Let me preface this by saying that I was saddened by Paul Walker’s passing, more than a little conflicted at the tragic irony of the manner of his death, and that I haven’t really been following the whole Fast, Furious, and Franchised story.
This means that despite the over-the-top action and comic book physics of Furious 7, things that should aim it straight at me, I’m only a peripheral member of the film’s target audience.
With that out of the way: Ugh.
Furious 7 spent far too much time wallowing in manufactured drama that it did not bother to earn. The film seemed to assume that I had been passionately tracking the various F&F character arcs, and was eager to be dropped straight into the kind of moist-eyed, conflicted navel-gazing that most films take an act and a half to set up.
My viewing experience can be summed up as follows.
- They are talking a LOT. I’ll try to care.
- Nope. Caring isn’t going to work for me. GET BACK IN THE CARS.

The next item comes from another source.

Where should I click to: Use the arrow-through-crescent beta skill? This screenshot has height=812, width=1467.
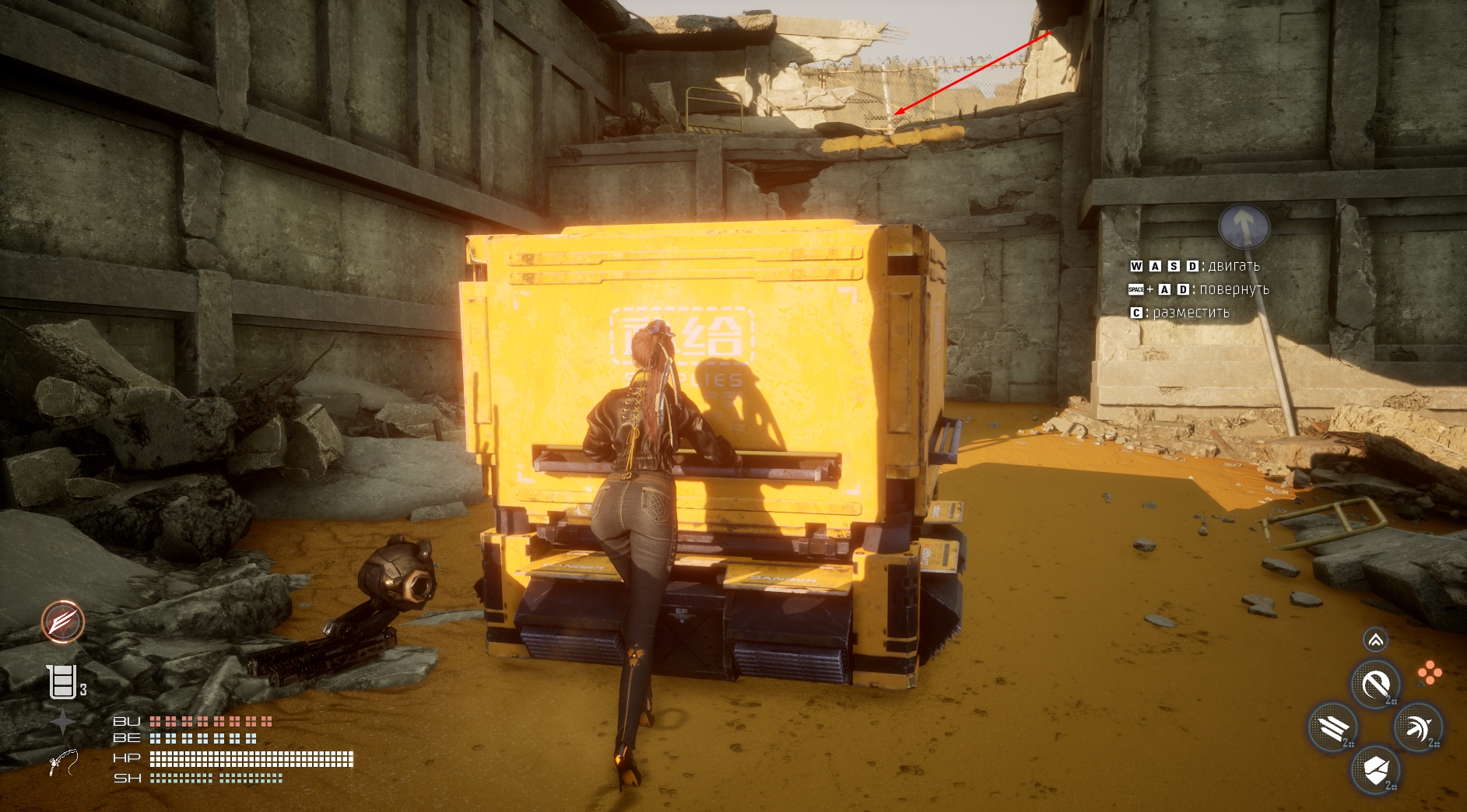click(1418, 728)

- Yay cars! And fighting! Why is there shaky cam? I can’t see what’s going on!
- Go to 1.
This went on for two hours and ten minutes, followed by a weird meander into a tribute to Paul Walker which, had it been any more thinly veiled would have been a documentary. And then the credits rolled, and 140 minutes felt far too long for what was basically a set-piece superhero-heist where all of the super powers are indistinguishable flavors of “make cars do absurd things” and “walk away from a rollover that any highway patrolman can tell you is not survivable.”
I’m glad that Paul Walker’s friends got to turn the end of the movie into a farewell, because that’s a nice thing, and I believe more people should be nice, but it felt like it belonged at the end of a different movie.
Furious 7 committed a couple of unforgivable sins: It jumbled up Jason Statham’s fight scenes with jitter-cam, and then did the same thing to Rhonda Rousey’s fight. These are both top-notch physical performers, and their appearances were squandered. That’s sin #1 (though it should count as two.) Sin #2 is that the film took itself very seriously while still expecting me to believe in parachuting cars that can hit a remote mountain highway.
The good news is that I finally have a 2015 film that drops below my threshold of disappointment, providing the beginnings of symmetry to this year’s list.